Heat maps and marketing emails: tips to improve performance [infographic]

Posted by Matthew Zajechowski on 2 Aug, 2016
View comments Marketing
Every company dreams of having an effective email marketing campaign that delivers attention-grabbing emails to their customers.

Many companies dream big, but are often underwhelmed by the results of their email marketing campaigns.  The key to getting it right is to understand what your customers find to be engaging, and designing emails according to that information.   

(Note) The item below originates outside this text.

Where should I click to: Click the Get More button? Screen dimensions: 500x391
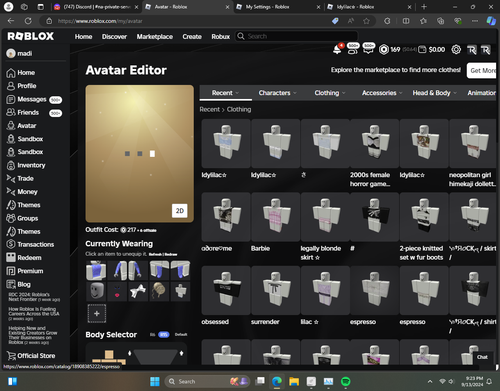pos(482,70)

Heat maps are a tool used commonly when talking about websites but, little is said about them in relation to email marketing. If you’re sending out emails to prospects or customers, heat map techniques can be used to understand how your readers view your messages. This insight can then be applied to future sends, allowing you to fine tune your email designs for better performance next time.

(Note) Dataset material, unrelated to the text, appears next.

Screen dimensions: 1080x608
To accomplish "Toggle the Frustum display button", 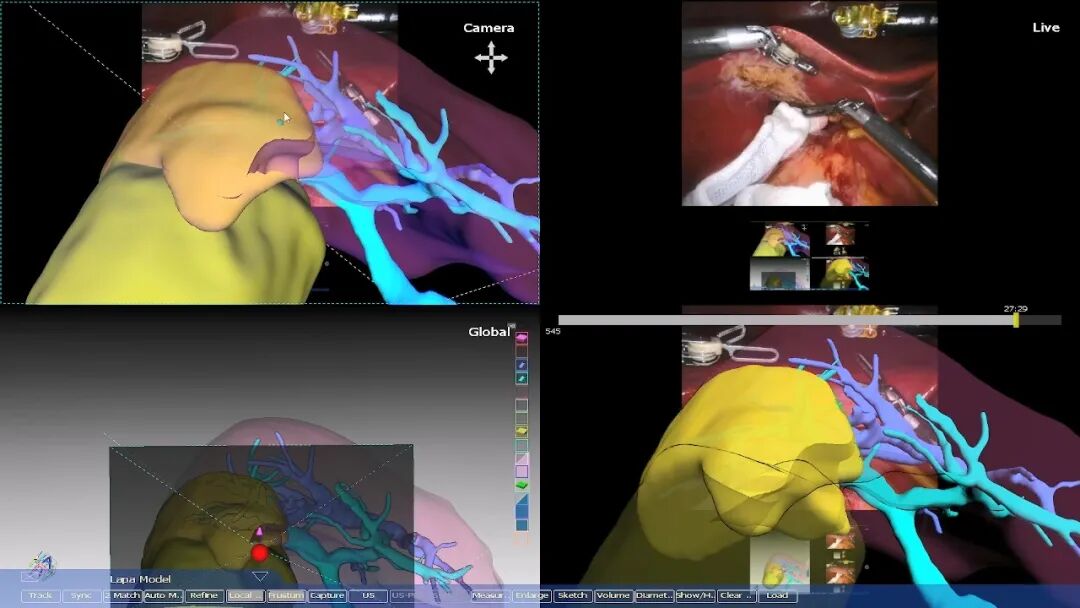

Heat map analysis uses eye tracking and cursor tracking software – couple this with statistical analysis, data collection and machine learning and you have the tools you need to better understand your email performance.

In the infographic below, we’ve showed how heat maps can be applied to emails and used three metrics; clarity score, attention map and excitingness to draw some meaningful conclusions.

Excitingness is a design metric which tells you how a large group of users would judge your design. Would they find it exciting or not? Excitingness can vary from calm to stimulating and where your email design fits on the scale will depend very much on your target audience. A young audience might respond better to a high level of excitingness for example, while an older or B2B email may call for a calmer appearance and lower excitingness score.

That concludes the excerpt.